Bonsoir, bonjour à tous,
Il y a de très nombreuses années j'avais découvert le bonsail de manière presque empirique.
J'avais en effet rapporté de Grèce quelques graines de Punica Granatum nana (grenadier nain) que j'avais fait pousser comme une simple plante de serre froide durant ... 15 années. De taille en rempotage cette plante avait finit par acquérir un port magnifique, sans même que je ne connaisse les rudiments de la technique. Je la laissais simplement pousser en la guidant un peu.
Mon travail m'a alors conduit aux USA pour deux années et j'avais confié mon petit arbre à un membre de la famille. Il n'a pas fallu longtemps pour que la plante meure par manque d'arrosage. Je ne songeai pas à blâmer qui que ce soit, à part moi-même bien sûr. J'aurais dû mieux selectionner le gardien de mon protégé et bien expliquer qu'une journée ensoleillée est différente d'un jours pluvieux. Mais cela me parraissait tellement évident. J'oubliais que ma plante m'avait éduqué depuis 15 ans... Heureusement, pour la personne ce n'était que la perte d'une plante. On m'a même offert de m'en acheter "une autre", c'est dire :-)
Depuis, j'ai continué à regarder les bonsais et lire les experts. J'ai voyagé au Japon, plusieurs fois, toujours pour mon travail et j'ai remis un peu cet art dans un certain contexte, tout en acceptant qu'il puisse exister des variantes plus occidentales de ces techniques.

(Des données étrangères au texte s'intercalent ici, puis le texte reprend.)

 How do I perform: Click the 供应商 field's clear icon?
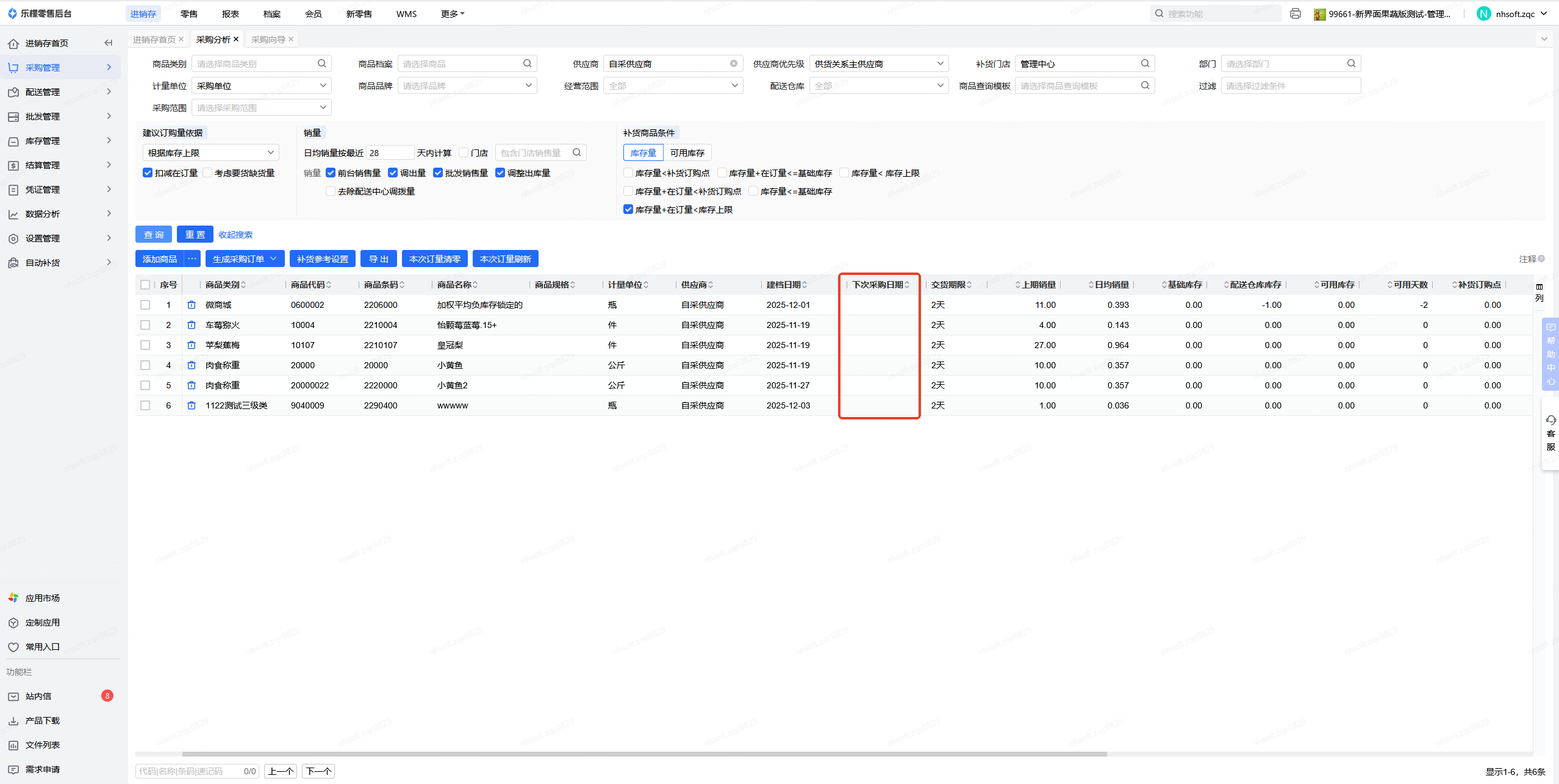734,63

Tout cela pour dire que par dépit et en souvenir de l'immense peine de ma perte, jamais je ne me suis mis à la culture du bonsai. Je voyage toujours autant (30% de mon temps) et il serait criminel de tenter que que ce soit en comptant sur les autres. De quel droit leur faire endosser la responsabilité et, il faut bien le dire, la corvée de l'arrosage...
Voici pourquoi j'ai cherché sur le Net les réalisations en matière d'arrosage automatique. Et il faut bien dire que ce que je trouve de plus probant ce sont soit des montages pour informaticiens fous, des minuteurs simplistes qui maintiennent (dans le meilleurs des cas) le substrat détrempé parce qu'ils n'ont aucune forme d'intelligence.

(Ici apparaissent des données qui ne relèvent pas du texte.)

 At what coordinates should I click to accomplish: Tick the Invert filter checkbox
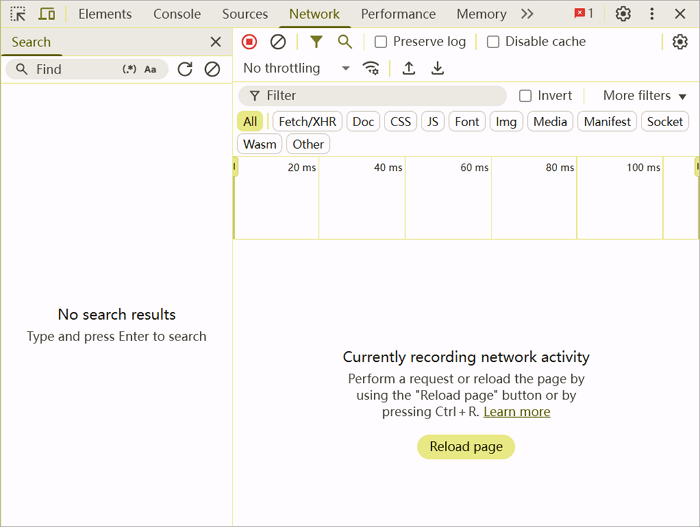[525, 96]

Il y a aussi les montages bidon qui se servent de ces capteurs chinois à 1€ et qui sont complètement oxydés au bout de deux semaines... Lamentable.

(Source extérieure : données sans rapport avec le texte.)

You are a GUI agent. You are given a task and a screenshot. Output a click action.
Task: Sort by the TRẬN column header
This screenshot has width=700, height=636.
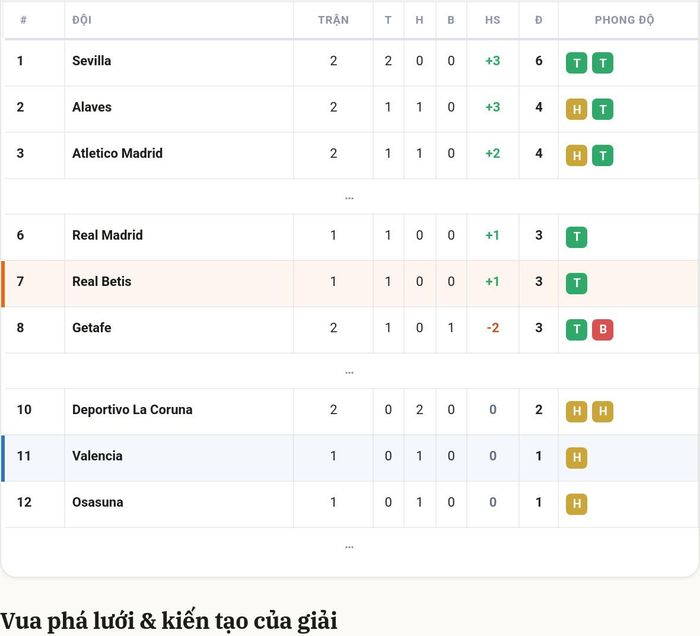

Pourtant il existe bien des capteurs très performants mais assez chers qui permettraient d'optimiser l'arrosage en ne le déclenchant qu'à un niveau d'humlidité du sol prédéfini., pot par pot, plante par plante, comme le ferait un amateur soucieux...
En plus du niveau d'humidité, qu'il faut évaluer en fonction du substrat, il faut bien entendu aussi évaluer le niveau d'eau dans le réservoir, sans quoi le système risque de mettre sous tension et brûler une pompe qui travaille dans le vide, avec éventuellement des dégâts collatéraux... Puis, comme nous sommes soucieux de l'estétique, il faudrait mettre tout cela dans un boîtier élégant, n'est-ce pas ?
Evidemment c'est ruineux d'un point de vue économique (j'ai essayé) mais ici je parle de principe.
Et puis, à combien j'évalue le prix de mon grenadier qui aurait aujourd'hui une vingtaine d'années de plus, donc 35 au total ? Comme j'aimerais l'avoir avec moi encore...
Voilà c'étaient les pensées que m'ont inspirées cette discussion et je me suis inscrit expressément pour les exprimer.